= Jacob Mayer =

Rabbi

Reverend Dr. Jacob Mayer was a European-born American rabbi who served congregations in the Reform Judaism movement in the late 19th century. He obtained the pulpit in 1874 at Har Sinai Congregation in Baltimore, founded in 1842 and the longest continually functioning congregation adhering to Reform since its inception. Mayer was forced to leave two years later amid charges that he had been an apostate who had converted to Christianity and had been a missionary in Africa, though he vigorously denied the charges.

Mayer became spiritual leader of Congregation Har Sinai, having previously served congregations in Cincinnati and Cleveland after coming to the United States from Europe. Mayer was appointed as rabbi in a well-attended meeting held on July 19, 1874. The members present voted overwhelmingly in favor of hiring Mayer, with the exception of one member who insisted that his negative vote be recorded.

Jewish community leaders Dr. Henry Hochheimer of Oheb Israel Synagogue and Dr. Benjamin Szold of Temple Oheb Shalom alleged that Mayer had been a convert to Christianity who worked as a missionary in Africa, a charge that Mayer publicly denied during Shabbat morning services while holding onto a Torah scroll. Mayer met privately with William Rayner, a founder of Har Sinai and a notable figure in Baltimore's Jewish community, and Mayer told him that he had a near identical twin brother who had been the Christian convert, a fact that Mayer had hoped not to disclose but that he was forced to reveal to explain his innocence. Rayner funded a trip to Europe to allow Mayer to confirm his story, but Mayer went to Canada instead and had an associate in Europe mail letters to Rayner confirming the story. The congregation was split between groups who were wary of the story and those — Rayner among them — who believed Mayer's explanation, many of whom appreciated Mayer's oratorical abilities in delivering sermons in both English and German. After a congregational meeting in May 1876 Mayer resigned his position.

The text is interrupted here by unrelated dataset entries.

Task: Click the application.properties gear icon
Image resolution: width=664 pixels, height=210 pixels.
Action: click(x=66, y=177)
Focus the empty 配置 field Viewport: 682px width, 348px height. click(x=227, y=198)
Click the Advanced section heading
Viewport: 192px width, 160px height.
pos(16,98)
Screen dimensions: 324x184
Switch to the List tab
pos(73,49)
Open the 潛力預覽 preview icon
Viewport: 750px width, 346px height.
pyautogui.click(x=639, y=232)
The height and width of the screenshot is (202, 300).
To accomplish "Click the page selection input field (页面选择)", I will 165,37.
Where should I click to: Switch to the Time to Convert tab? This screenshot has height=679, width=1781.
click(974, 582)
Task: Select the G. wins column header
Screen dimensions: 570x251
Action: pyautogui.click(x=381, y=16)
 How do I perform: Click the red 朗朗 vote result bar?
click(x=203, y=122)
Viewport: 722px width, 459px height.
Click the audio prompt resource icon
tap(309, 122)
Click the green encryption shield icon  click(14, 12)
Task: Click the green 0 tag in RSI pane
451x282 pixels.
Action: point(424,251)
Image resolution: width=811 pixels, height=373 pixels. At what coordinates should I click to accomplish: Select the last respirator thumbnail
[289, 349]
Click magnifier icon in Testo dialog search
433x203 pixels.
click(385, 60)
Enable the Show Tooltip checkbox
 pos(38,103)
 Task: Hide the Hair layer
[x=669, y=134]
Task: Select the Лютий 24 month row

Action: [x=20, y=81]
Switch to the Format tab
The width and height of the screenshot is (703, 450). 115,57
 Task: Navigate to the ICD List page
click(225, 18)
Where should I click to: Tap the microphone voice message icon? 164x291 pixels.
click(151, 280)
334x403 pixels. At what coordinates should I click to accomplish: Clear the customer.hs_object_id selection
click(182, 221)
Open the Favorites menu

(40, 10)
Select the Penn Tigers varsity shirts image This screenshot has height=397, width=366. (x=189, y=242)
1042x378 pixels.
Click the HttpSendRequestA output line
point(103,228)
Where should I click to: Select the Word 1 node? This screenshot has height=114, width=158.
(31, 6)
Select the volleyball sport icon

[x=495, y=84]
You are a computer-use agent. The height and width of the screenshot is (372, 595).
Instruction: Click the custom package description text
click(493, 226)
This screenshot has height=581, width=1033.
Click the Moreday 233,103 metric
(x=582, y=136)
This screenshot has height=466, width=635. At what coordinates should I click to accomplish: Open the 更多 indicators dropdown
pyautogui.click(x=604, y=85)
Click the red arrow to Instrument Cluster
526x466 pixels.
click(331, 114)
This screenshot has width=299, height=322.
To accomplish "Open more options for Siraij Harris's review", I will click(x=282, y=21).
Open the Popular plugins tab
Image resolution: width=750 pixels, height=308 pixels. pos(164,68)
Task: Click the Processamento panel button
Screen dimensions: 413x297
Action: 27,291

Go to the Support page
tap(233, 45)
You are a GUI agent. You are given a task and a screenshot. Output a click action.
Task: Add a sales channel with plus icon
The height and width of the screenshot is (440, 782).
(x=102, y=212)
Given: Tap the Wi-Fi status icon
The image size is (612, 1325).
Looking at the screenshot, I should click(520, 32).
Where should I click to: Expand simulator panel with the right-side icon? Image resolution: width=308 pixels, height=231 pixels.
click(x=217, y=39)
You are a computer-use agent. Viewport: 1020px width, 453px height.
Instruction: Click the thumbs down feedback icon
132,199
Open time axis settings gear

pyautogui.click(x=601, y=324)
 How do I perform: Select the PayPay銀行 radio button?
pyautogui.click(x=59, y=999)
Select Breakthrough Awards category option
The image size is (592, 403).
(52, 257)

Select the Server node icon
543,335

David Philipson, who would later serve as Rabbi of Har Sinai, recorded in his 1941 autobiography My Life As An American Jew that "the apostate-rabbi became a memory, but there were men even years afterward who raved about the eloquence of Dr. J. M." Rubenstein's 1918 History of Har Sinai Congregation of the city of Baltimore describes his term as being "not a happy one" and that some congregants left the synagogue to start services held at the Masonic Temple, but recorded that the rabbi "was noted for his eloquence", providing no other details of Mayer's service to the congregation.